SCÈNE VIII

 

LES PRÉCÉDENTS, moins LOFFICIER

HATTOUINE, à l’estafette. – Hé ! hé ! tu n’as pas l’air d’avoir trop chaud, cosaque !

LE COSAQUE. – Non, matouchka, non, je n’ai pas chaud.

HATTOUINE. – Attache ton cheval, et viens te chauffer… Viens prendre un verre de schnaps.

LE COSAQUE, attachant son cheval au pilier du hangar. – Je veux bien, matouchka… Oh ! ho !

(Il grelotte.)

OGISKI. – Tu as l’onglée ?

LE COSAQUE. – Oui, l’air est plein de grésil, et quand on galope cinq heures, ça vous entre dans le sang. (Il boit.) Hé ! ceci fait du bien !… Ça réchauffe.
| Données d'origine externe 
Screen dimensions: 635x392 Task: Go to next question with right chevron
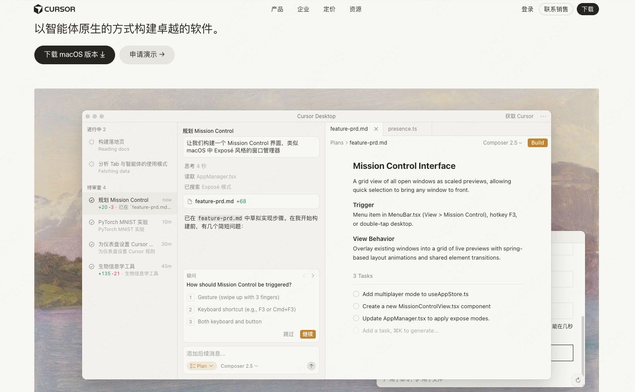[x=313, y=276]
(Il rend le gobelet à Hattouine et veut la payer.)

HATTOUINE. – Garde tes kopecks… C’est le schnaps de Souworow que je verse… Il fera remplir la tonne… Garde tes kopecks !

LE COSAQUE. – Alors, Dieu te le rende, et à Souworow.

(Il remet les kopecks dans sa poche et se chauffe, les mains étendues sur la flamme.)

OGISKI. – Tu as couru cinq grandes heures… C’est dur, la nuit, et sur des pentes glissantes.

LE COSAQUE. – Oui, pope, c’est dur ! Les chevaux glissent malgré les pointes de fer ; ils tremblent. Il faut toujours serrer la bride, et le vent vous coupe la figure.

OGISKI. – Il se passe donc des choses graves là-bas, pour faire courir tellement le pauvre monde ?

LE COSAQUE. – Non, pope, je viens dire que tout va bien ; les républicains seront bientôt tournés.

OGISKI. – Tournés !… Comment… Par qui ?

LE COSAQUE. – Par la colonne du général autrichien Auffemberg, qui est partie d’Ilanz, pendant que Souworow attaquait le Gothard. Les républicains ne se doutent de rien ; ils sont de l’autre côté du pont, et ne savent pas qu’Auffemberg s’avance derrière eux.

OGISKI. – Combien sont-ils ?

LE COSAQUE. – Huit ou neuf cents, au pied du Saint-Gothard, avec leur général Gudin ; mais quatre à cinq mille autres viennent à leur secours par la vallée de la Reuss, avec le général Lecourbe ; et, quand ils seront réunis, on les attaquera devant et derrière. Ils seront forcés de mettre bas les armes.

HATTOUINE, riant tout haut. – Ha ! ha ! ha ! c’est un tour de Souworow… Voyez-vous… voyez-vous la malice du vieux renard ! Plus il devint vieux, plus il attrape de finesse… Ah ! vont-ils être étonnés, les républicains… Ha ! ha ! ha ! vont-ils être étonnés ! (Elle rit aux éclats.) Tu ne ris pas, pope ; tu ne comprends pas…

OGISKI, se mettant à rire. – Hé ! hé ! hé ! oui je comprends… Auffemberg arrive derrière… Mais par où… par où ?

LE COSAQUE. – Par la droite, pope. Tiens, voici la montagne (il montre du pied) : Auffemberg est ici, sur la droite de la Reuss, les républicains sont là, sur la rive gauche ; ils remontent la vallée pour venir rejoindre ceux que vous avez repoussés du Gothard, et quand ils auront tous défilé, demain matin, vers sept ou huit heures, Auffemberg passera le pont d’Amsteig avec deux mille hommes et les attaquera par derrière, pendant que les dix-huit mille de Souworow descendront la montagne et les attaqueront en face. Ils n’auront pas de retraite.

HATTOUINE, sessuyant les yeux de la manche. – Ah ! vieux Souworow ! j’étais sûre que tu ferais un bon tour aux républicains… ça ne pouvait pas manquer !

(L’officier ressort en ce moment de la grange et regarde.)